» Goal of the exercise
Write out all entries word for word.

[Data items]
══════════

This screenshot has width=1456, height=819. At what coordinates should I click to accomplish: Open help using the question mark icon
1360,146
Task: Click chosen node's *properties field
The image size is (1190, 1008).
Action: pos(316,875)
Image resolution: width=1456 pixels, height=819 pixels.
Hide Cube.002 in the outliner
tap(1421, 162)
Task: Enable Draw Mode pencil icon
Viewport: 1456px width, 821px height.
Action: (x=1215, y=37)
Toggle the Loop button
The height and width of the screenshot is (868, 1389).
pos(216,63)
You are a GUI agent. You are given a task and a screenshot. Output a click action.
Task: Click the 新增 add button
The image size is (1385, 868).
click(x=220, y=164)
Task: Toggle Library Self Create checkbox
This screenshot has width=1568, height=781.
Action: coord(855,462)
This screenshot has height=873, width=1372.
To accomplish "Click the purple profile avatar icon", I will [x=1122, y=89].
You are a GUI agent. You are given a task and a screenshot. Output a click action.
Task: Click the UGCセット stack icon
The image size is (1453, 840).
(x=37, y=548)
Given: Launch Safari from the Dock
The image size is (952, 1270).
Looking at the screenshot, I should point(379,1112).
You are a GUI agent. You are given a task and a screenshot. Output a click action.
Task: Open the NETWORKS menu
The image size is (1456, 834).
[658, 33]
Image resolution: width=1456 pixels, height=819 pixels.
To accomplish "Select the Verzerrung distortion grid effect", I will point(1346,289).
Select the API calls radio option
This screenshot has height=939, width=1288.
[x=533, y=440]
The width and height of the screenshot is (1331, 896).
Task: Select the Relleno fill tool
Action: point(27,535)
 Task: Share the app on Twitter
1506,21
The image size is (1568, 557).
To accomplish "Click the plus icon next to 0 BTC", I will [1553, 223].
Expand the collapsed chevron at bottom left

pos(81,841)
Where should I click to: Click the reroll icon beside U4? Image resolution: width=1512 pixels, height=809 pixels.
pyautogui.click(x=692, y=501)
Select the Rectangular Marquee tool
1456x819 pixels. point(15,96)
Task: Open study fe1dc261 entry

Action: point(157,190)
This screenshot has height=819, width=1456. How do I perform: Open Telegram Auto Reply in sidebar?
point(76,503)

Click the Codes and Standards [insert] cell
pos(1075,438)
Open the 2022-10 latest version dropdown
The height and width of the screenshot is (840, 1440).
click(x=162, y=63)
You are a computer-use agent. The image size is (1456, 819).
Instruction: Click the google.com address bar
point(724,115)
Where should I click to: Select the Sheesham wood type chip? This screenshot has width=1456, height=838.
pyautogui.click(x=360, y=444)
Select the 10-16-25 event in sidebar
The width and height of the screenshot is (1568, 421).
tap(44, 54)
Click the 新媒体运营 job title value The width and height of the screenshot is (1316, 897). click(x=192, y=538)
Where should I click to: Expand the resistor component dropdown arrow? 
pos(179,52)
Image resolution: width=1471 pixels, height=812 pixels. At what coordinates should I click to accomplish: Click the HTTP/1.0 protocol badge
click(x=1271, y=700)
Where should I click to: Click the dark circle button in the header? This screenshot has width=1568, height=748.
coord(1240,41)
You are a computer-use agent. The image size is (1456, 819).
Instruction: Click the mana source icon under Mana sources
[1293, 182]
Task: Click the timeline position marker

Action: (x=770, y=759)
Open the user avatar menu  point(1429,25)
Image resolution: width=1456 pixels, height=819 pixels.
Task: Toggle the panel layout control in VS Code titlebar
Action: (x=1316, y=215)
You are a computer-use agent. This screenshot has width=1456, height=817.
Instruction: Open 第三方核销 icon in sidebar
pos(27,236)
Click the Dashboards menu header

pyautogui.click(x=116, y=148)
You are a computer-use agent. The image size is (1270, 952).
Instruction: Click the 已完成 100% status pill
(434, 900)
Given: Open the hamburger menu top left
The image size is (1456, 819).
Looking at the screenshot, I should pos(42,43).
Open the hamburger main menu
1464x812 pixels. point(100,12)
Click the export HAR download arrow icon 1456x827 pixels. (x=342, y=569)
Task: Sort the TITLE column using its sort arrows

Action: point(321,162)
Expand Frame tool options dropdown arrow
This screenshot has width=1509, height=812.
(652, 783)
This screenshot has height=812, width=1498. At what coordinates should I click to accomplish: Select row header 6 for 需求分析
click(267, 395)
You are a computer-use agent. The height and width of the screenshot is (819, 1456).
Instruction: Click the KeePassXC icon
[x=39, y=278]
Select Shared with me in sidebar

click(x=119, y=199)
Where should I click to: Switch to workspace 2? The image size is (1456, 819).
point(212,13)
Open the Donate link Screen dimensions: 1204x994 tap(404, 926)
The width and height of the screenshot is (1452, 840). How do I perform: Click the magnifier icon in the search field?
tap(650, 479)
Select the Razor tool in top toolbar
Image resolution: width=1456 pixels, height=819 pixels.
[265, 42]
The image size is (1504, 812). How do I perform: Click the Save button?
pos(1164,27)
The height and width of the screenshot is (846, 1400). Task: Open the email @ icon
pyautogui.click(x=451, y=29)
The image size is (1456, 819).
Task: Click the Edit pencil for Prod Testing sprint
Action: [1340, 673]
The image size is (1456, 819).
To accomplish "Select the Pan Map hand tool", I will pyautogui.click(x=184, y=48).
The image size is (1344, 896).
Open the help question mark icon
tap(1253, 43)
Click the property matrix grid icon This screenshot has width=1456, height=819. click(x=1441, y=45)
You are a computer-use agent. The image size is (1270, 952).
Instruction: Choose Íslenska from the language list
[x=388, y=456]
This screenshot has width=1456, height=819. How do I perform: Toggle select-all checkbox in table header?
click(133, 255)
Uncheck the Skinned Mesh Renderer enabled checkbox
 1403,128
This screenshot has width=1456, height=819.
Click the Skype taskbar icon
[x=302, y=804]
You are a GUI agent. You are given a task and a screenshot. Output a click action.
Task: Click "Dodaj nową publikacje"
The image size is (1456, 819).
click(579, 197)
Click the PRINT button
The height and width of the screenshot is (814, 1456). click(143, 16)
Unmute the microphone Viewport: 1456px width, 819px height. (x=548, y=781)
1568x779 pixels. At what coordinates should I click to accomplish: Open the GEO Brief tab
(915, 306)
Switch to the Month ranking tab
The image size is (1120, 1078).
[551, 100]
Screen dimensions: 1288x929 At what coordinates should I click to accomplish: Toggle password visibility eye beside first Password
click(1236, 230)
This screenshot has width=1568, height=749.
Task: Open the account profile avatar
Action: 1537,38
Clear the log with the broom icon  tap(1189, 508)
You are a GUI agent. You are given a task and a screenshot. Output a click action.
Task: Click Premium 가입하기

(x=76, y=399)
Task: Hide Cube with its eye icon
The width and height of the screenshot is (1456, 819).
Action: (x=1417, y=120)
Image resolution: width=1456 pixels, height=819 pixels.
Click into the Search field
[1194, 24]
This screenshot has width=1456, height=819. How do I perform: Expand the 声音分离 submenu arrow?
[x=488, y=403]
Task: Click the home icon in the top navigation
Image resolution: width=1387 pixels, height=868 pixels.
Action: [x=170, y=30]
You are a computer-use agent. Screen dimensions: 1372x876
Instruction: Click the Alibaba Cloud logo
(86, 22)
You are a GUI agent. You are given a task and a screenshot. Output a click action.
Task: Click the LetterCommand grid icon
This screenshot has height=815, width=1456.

══════════

» Problem solution
This screenshot has width=1456, height=819. At what coordinates should I click to accomplish: Open help using the question mark icon
1360,146
Task: Click chosen node's *properties field
The image size is (1190, 1008).
Action: pos(316,875)
Image resolution: width=1456 pixels, height=819 pixels.
Hide Cube.002 in the outliner
tap(1421, 162)
Task: Enable Draw Mode pencil icon
Viewport: 1456px width, 821px height.
Action: (x=1215, y=37)
Toggle the Loop button
The height and width of the screenshot is (868, 1389).
pos(216,63)
You are a GUI agent. You are given a task and a screenshot. Output a click action.
Task: Click the 新增 add button
The image size is (1385, 868).
click(x=220, y=164)
Task: Toggle Library Self Create checkbox
This screenshot has width=1568, height=781.
Action: coord(855,462)
This screenshot has height=873, width=1372.
To accomplish "Click the purple profile avatar icon", I will [x=1122, y=89].
You are a GUI agent. You are given a task and a screenshot. Output a click action.
Task: Click the UGCセット stack icon
The image size is (1453, 840).
(x=37, y=548)
Given: Launch Safari from the Dock
The image size is (952, 1270).
Looking at the screenshot, I should point(379,1112).
You are a GUI agent. You are given a task and a screenshot. Output a click action.
Task: Open the NETWORKS menu
The image size is (1456, 834).
[658, 33]
Image resolution: width=1456 pixels, height=819 pixels.
To accomplish "Select the Verzerrung distortion grid effect", I will point(1346,289).
Select the API calls radio option
This screenshot has height=939, width=1288.
[x=533, y=440]
The width and height of the screenshot is (1331, 896).
Task: Select the Relleno fill tool
Action: point(27,535)
 Task: Share the app on Twitter
1506,21
The image size is (1568, 557).
To accomplish "Click the plus icon next to 0 BTC", I will [1553, 223].
Expand the collapsed chevron at bottom left

pos(81,841)
Where should I click to: Click the reroll icon beside U4? Image resolution: width=1512 pixels, height=809 pixels.
pyautogui.click(x=692, y=501)
Select the Rectangular Marquee tool
1456x819 pixels. point(15,96)
Task: Open study fe1dc261 entry

Action: point(157,190)
This screenshot has height=819, width=1456. How do I perform: Open Telegram Auto Reply in sidebar?
point(76,503)

Click the Codes and Standards [insert] cell
pos(1075,438)
Open the 2022-10 latest version dropdown
The height and width of the screenshot is (840, 1440).
click(x=162, y=63)
You are a computer-use agent. The image size is (1456, 819).
Instruction: Click the google.com address bar
point(724,115)
Where should I click to: Select the Sheesham wood type chip? This screenshot has width=1456, height=838.
pyautogui.click(x=360, y=444)
Select the 10-16-25 event in sidebar
The width and height of the screenshot is (1568, 421).
tap(44, 54)
Click the 新媒体运营 job title value The width and height of the screenshot is (1316, 897). click(x=192, y=538)
Where should I click to: Expand the resistor component dropdown arrow? 
pos(179,52)
Image resolution: width=1471 pixels, height=812 pixels. At what coordinates should I click to accomplish: Click the HTTP/1.0 protocol badge
click(x=1271, y=700)
Where should I click to: Click the dark circle button in the header? This screenshot has width=1568, height=748.
coord(1240,41)
You are a computer-use agent. The image size is (1456, 819).
Instruction: Click the mana source icon under Mana sources
[1293, 182]
Task: Click the timeline position marker

Action: (x=770, y=759)
Open the user avatar menu  point(1429,25)
Image resolution: width=1456 pixels, height=819 pixels.
Task: Toggle the panel layout control in VS Code titlebar
Action: (x=1316, y=215)
You are a computer-use agent. This screenshot has width=1456, height=817.
Instruction: Open 第三方核销 icon in sidebar
pos(27,236)
Click the Dashboards menu header

pyautogui.click(x=116, y=148)
You are a computer-use agent. The image size is (1270, 952).
Instruction: Click the 已完成 100% status pill
(434, 900)
Given: Open the hamburger menu top left
The image size is (1456, 819).
Looking at the screenshot, I should pos(42,43).
Open the hamburger main menu
1464x812 pixels. point(100,12)
Click the export HAR download arrow icon 1456x827 pixels. (x=342, y=569)
Task: Sort the TITLE column using its sort arrows

Action: point(321,162)
Expand Frame tool options dropdown arrow
This screenshot has width=1509, height=812.
(652, 783)
This screenshot has height=812, width=1498. At what coordinates should I click to accomplish: Select row header 6 for 需求分析
click(267, 395)
You are a computer-use agent. The height and width of the screenshot is (819, 1456).
Instruction: Click the KeePassXC icon
[x=39, y=278]
Select Shared with me in sidebar

click(x=119, y=199)
Where should I click to: Switch to workspace 2? The image size is (1456, 819).
point(212,13)
Open the Donate link Screen dimensions: 1204x994 tap(404, 926)
The width and height of the screenshot is (1452, 840). How do I perform: Click the magnifier icon in the search field?
tap(650, 479)
Select the Razor tool in top toolbar
Image resolution: width=1456 pixels, height=819 pixels.
[265, 42]
The image size is (1504, 812). How do I perform: Click the Save button?
pos(1164,27)
The height and width of the screenshot is (846, 1400). Task: Open the email @ icon
pyautogui.click(x=451, y=29)
The image size is (1456, 819).
Task: Click the Edit pencil for Prod Testing sprint
Action: [1340, 673]
The image size is (1456, 819).
To accomplish "Select the Pan Map hand tool", I will pyautogui.click(x=184, y=48).
The image size is (1344, 896).
Open the help question mark icon
tap(1253, 43)
Click the property matrix grid icon This screenshot has width=1456, height=819. click(x=1441, y=45)
You are a computer-use agent. The image size is (1270, 952).
Instruction: Choose Íslenska from the language list
[x=388, y=456]
This screenshot has width=1456, height=819. How do I perform: Toggle select-all checkbox in table header?
click(133, 255)
Uncheck the Skinned Mesh Renderer enabled checkbox
 1403,128
This screenshot has width=1456, height=819.
Click the Skype taskbar icon
[x=302, y=804]
You are a GUI agent. You are given a task and a screenshot. Output a click action.
Task: Click "Dodaj nową publikacje"
The image size is (1456, 819).
click(579, 197)
Click the PRINT button
The height and width of the screenshot is (814, 1456). click(143, 16)
Unmute the microphone Viewport: 1456px width, 819px height. (x=548, y=781)
1568x779 pixels. At what coordinates should I click to accomplish: Open the GEO Brief tab
(915, 306)
Switch to the Month ranking tab
The image size is (1120, 1078).
[551, 100]
Screen dimensions: 1288x929 At what coordinates should I click to accomplish: Toggle password visibility eye beside first Password
click(1236, 230)
This screenshot has width=1568, height=749.
Task: Open the account profile avatar
Action: 1537,38
Clear the log with the broom icon  tap(1189, 508)
You are a GUI agent. You are given a task and a screenshot. Output a click action.
Task: Click Premium 가입하기

(x=76, y=399)
Task: Hide Cube with its eye icon
The width and height of the screenshot is (1456, 819).
Action: (x=1417, y=120)
Image resolution: width=1456 pixels, height=819 pixels.
Click into the Search field
[1194, 24]
This screenshot has width=1456, height=819. How do I perform: Expand the 声音分离 submenu arrow?
[x=488, y=403]
Task: Click the home icon in the top navigation
Image resolution: width=1387 pixels, height=868 pixels.
Action: [x=170, y=30]
You are a computer-use agent. Screen dimensions: 1372x876
Instruction: Click the Alibaba Cloud logo
(86, 22)
You are a GUI agent. You are given a task and a screenshot. Output a click action.
Task: Click the LetterCommand grid icon
This screenshot has height=815, width=1456.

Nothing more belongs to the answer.